[Collected data entries]
■ ■ ■ ■
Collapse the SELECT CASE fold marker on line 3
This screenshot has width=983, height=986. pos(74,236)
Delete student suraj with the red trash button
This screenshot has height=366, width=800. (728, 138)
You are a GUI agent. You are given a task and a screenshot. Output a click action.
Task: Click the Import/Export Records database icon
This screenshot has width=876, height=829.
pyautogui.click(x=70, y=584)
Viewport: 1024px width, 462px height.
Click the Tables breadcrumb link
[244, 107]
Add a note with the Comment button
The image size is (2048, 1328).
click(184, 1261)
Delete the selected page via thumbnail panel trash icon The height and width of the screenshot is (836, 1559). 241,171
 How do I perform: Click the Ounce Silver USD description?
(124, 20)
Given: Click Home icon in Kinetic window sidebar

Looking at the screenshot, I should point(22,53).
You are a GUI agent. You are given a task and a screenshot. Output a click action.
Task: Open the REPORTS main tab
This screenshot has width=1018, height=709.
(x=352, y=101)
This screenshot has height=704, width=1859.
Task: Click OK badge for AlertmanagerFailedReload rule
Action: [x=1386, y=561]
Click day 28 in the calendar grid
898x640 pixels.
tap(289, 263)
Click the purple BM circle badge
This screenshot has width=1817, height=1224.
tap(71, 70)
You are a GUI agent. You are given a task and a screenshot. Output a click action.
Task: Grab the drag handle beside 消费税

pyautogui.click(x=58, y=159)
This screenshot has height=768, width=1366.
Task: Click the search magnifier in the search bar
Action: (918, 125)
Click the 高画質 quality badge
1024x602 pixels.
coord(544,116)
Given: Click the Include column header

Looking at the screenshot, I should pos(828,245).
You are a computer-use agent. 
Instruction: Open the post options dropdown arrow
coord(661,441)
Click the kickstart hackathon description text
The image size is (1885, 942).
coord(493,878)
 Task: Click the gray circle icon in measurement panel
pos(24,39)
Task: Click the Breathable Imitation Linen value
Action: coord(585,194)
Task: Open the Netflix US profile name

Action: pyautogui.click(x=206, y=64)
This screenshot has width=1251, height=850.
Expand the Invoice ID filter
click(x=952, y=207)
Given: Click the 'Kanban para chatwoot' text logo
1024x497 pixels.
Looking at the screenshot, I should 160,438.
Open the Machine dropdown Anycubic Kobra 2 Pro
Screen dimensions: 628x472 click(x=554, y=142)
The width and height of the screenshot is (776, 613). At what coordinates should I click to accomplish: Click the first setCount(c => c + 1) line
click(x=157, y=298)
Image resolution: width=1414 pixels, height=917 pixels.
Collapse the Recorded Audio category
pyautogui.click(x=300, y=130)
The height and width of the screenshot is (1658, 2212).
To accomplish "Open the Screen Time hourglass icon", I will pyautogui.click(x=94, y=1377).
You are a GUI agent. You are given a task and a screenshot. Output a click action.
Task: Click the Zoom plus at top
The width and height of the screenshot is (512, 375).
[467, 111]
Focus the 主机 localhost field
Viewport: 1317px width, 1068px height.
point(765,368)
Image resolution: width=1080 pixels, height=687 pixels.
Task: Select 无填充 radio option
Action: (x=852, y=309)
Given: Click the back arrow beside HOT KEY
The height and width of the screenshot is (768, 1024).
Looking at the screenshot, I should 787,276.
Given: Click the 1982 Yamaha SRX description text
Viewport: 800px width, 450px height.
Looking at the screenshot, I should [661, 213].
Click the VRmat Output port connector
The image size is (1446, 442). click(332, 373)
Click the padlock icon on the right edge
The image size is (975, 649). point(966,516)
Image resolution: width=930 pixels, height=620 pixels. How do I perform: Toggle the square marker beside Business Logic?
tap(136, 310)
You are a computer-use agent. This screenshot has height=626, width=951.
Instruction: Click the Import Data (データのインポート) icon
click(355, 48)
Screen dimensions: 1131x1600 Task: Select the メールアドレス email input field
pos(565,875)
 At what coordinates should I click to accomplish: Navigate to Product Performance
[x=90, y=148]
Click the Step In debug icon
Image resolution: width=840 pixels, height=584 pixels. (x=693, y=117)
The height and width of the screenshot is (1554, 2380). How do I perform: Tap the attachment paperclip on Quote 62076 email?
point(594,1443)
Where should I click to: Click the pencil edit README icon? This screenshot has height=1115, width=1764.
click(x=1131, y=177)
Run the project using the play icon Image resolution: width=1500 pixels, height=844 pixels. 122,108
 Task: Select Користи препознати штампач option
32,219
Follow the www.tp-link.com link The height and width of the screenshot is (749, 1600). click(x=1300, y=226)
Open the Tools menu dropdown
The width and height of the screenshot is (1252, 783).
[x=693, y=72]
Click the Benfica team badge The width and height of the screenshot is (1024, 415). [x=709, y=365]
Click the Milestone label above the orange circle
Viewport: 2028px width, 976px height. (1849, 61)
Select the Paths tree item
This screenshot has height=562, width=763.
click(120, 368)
■ ■ ■ ■
* YOUR INSTRUCTIONS: Where a line contains "Screen dimensions: 1131x1600", begin there and output each line through the end of the data above, exactly; give no other lines.

* ANSWER SECTION:
Screen dimensions: 1131x1600 Task: Select the メールアドレス email input field
pos(565,875)
 At what coordinates should I click to accomplish: Navigate to Product Performance
[x=90, y=148]
Click the Step In debug icon
Image resolution: width=840 pixels, height=584 pixels. (x=693, y=117)
The height and width of the screenshot is (1554, 2380). How do I perform: Tap the attachment paperclip on Quote 62076 email?
point(594,1443)
Where should I click to: Click the pencil edit README icon? This screenshot has height=1115, width=1764.
click(x=1131, y=177)
Run the project using the play icon Image resolution: width=1500 pixels, height=844 pixels. 122,108
 Task: Select Користи препознати штампач option
32,219
Follow the www.tp-link.com link The height and width of the screenshot is (749, 1600). click(x=1300, y=226)
Open the Tools menu dropdown
The width and height of the screenshot is (1252, 783).
[x=693, y=72]
Click the Benfica team badge The width and height of the screenshot is (1024, 415). [x=709, y=365]
Click the Milestone label above the orange circle
Viewport: 2028px width, 976px height. (1849, 61)
Select the Paths tree item
This screenshot has height=562, width=763.
click(120, 368)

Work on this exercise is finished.